** Begin Stored rows **
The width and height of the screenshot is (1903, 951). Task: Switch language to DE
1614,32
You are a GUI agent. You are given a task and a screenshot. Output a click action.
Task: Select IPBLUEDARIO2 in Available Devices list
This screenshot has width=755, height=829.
** End Stored rows **
◆ What is required: Print every one of the lines above without any changes, keeping them in the same order.

◆ Response below:
The width and height of the screenshot is (1903, 951). Task: Switch language to DE
1614,32
You are a GUI agent. You are given a task and a screenshot. Output a click action.
Task: Select IPBLUEDARIO2 in Available Devices list
This screenshot has width=755, height=829.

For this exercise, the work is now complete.